Headers, Symbols, and other things you won't find
Eight years ago I wrote ELF’s Linker’s and other magical creatures – a walkthrough of the ELF binary format, relocations, segments, and even live code injection through /proc/pid/mem. That post ended in a comfortable place: .text, .data, .bss; ld resolving symbols; the kernel’s ELF loader mapping segments into memory; gdb poking at a running process. The civilized world of userspace binaries.
Then someone hands you a 1.5 MB file. No extension, no headers, no documentation. file says “data.” readelf says “not an ELF file.” objdump refuses to open it. Welcome to firmware reverse engineering.
This is Part 1 of a five-part series that picks up where the ELF post left off, but for bare-metal firmware on MIPS32 embedded devices. Everything you learned about ELF structure, symbol tables, and linking is still useful – mostly as a reference for what isn’t in front of you anymore.
The techniques come from a real project analyzing production firmware on an embedded network device. I can’t name the vendor (lawyers), but every pattern, every tool, every trick here is something we actually used in anger. To keep it reproducible, we’ll build a sample MIPS32 firmware – a small network gateway with a UART serial console – that recreates the same structures.

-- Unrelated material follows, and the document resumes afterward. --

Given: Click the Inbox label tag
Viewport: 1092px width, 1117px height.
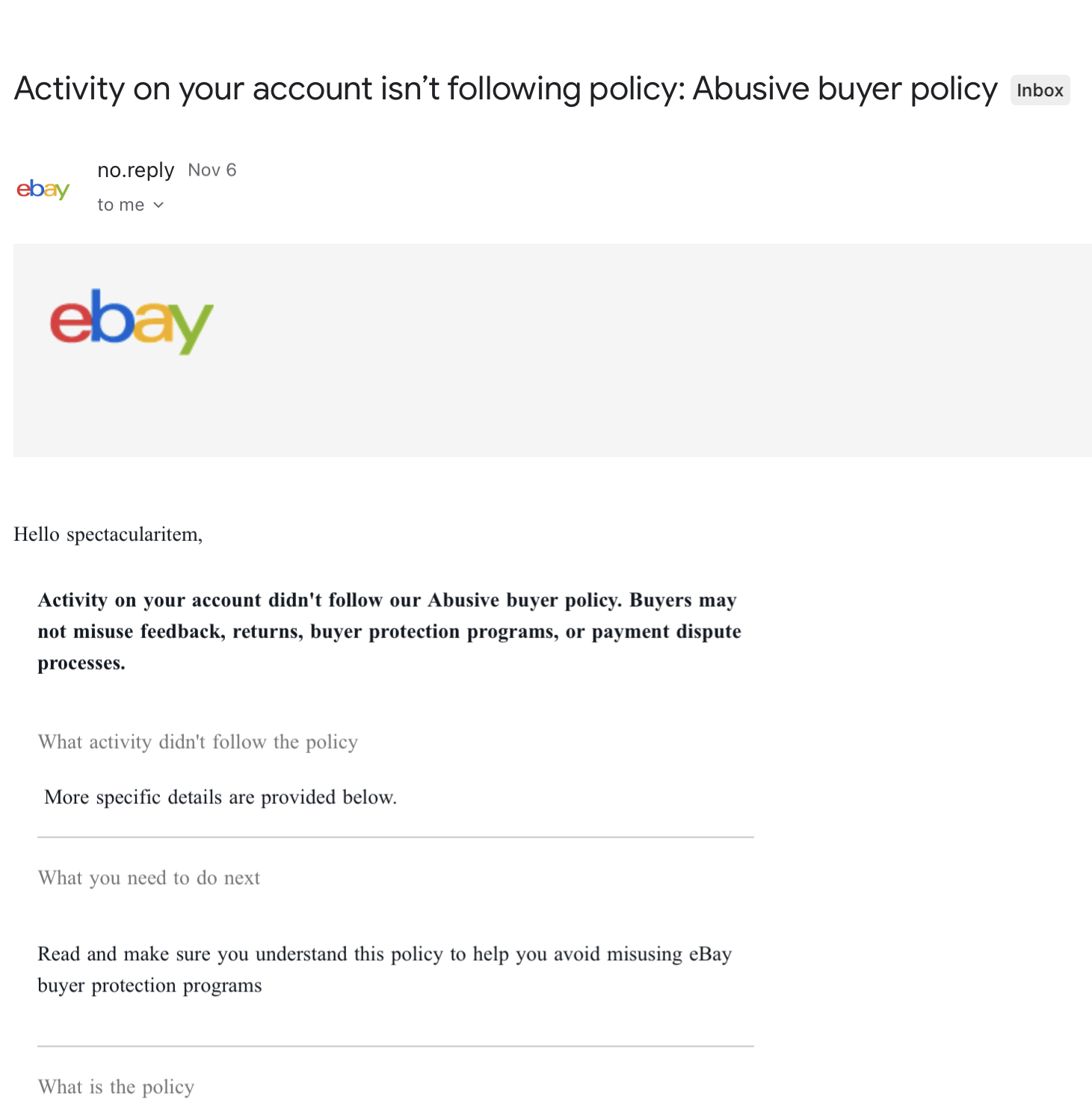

Bonus – the sample firmware bundled: if you’d rather skip the build and start poking at bytes, the same sources, the resulting
firmware.binandfirmware.elf, the multi-partition image, and the smalltools/directory used in Part 2 are all bundled in sample_firmware.tar.gz. Grab it and follow along on your own copy:curl -L -O https://res.cloudinary.com/gotocco/raw/upload/v1777182332/sample_firmware.tar.gz tar xf sample_firmware.tar.gz cd sample_firmware
What’s Missing: ELF vs Flat Binary
The quickest way to understand flat firmware is to compare it with what you already know. Here’s what a standard ELF binary looks like at byte zero:
$ xxd -l 64 firmware.elf
00000000: 7f45 4c46 0101 0100 0500 0000 0000 0000 .ELF............
00000010: 0200 0800 0100 0000 0000 0080 3400 0000 ............4...
00000020: a431 0100 0110 0070 3400 2000 0500 2800 .1.....p4. ...(.
00000030: 0d00 0c00 0300 0070 0821 0100 0821 0080 .......p.!...!..You can spot the 7F 45 4C 46 magic immediately – .ELF. After that comes the class (32-bit), endianness (little), the machine type (MIPS), the entry point, program header offset, section header offset. Everything the kernel’s loader needs to map this binary into memory.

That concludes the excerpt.